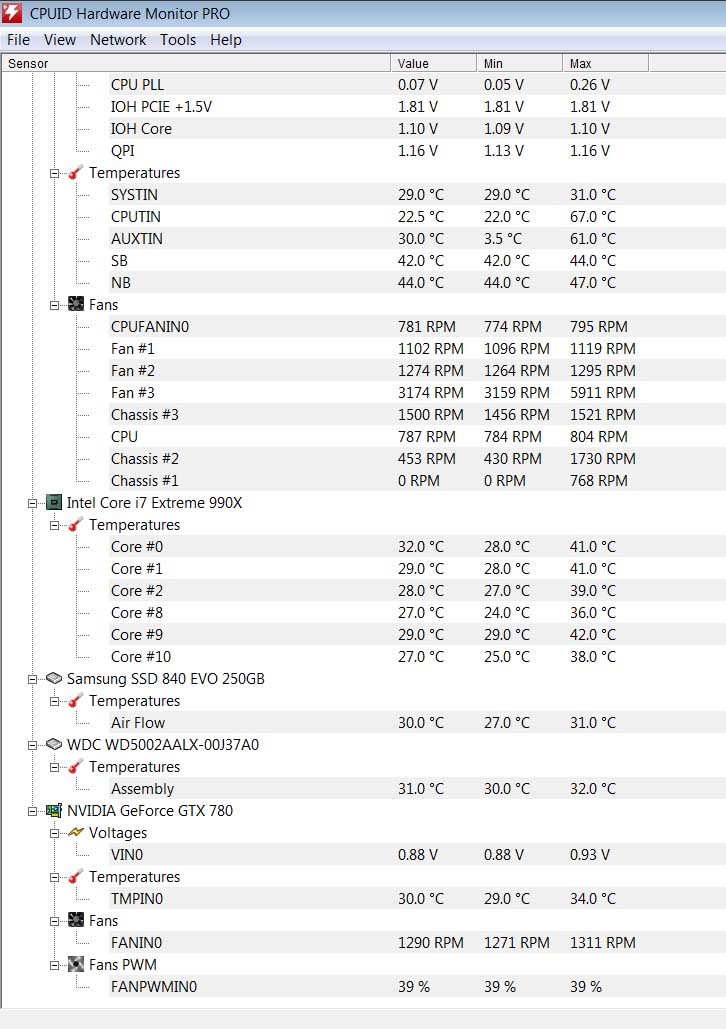Click the processor icon beside Intel Core i7 Extreme 990X
The image size is (726, 1029).
tap(54, 503)
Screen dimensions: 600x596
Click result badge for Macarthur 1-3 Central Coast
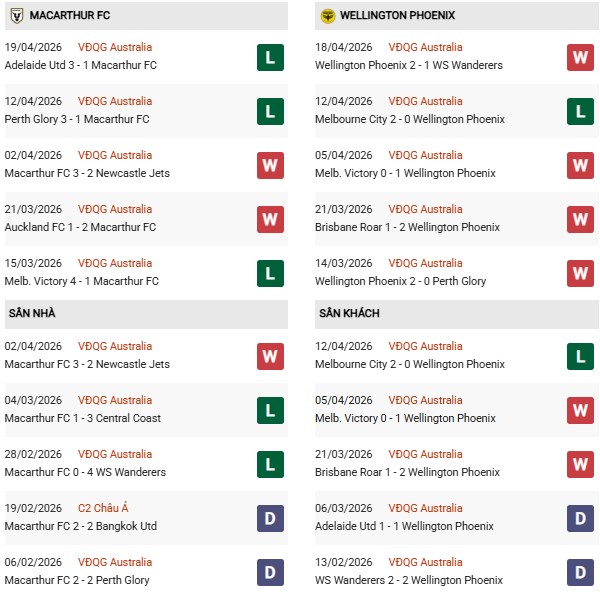(x=270, y=410)
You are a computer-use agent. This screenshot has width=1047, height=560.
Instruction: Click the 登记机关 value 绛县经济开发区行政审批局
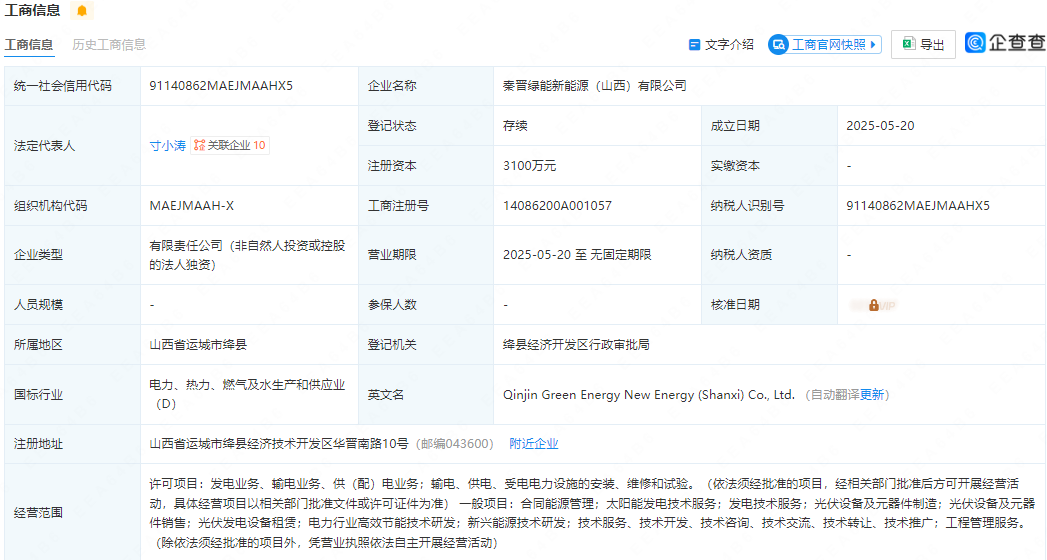(576, 345)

····················

■ What to produce: Reproduce exactly the lines from the one with "Instruction: Click the" to the bottom of the listing, both ends included, and nothing else. Skip the pictures.

■ Task answer:
Instruction: Click the 登记机关 value 绛县经济开发区行政审批局
(576, 345)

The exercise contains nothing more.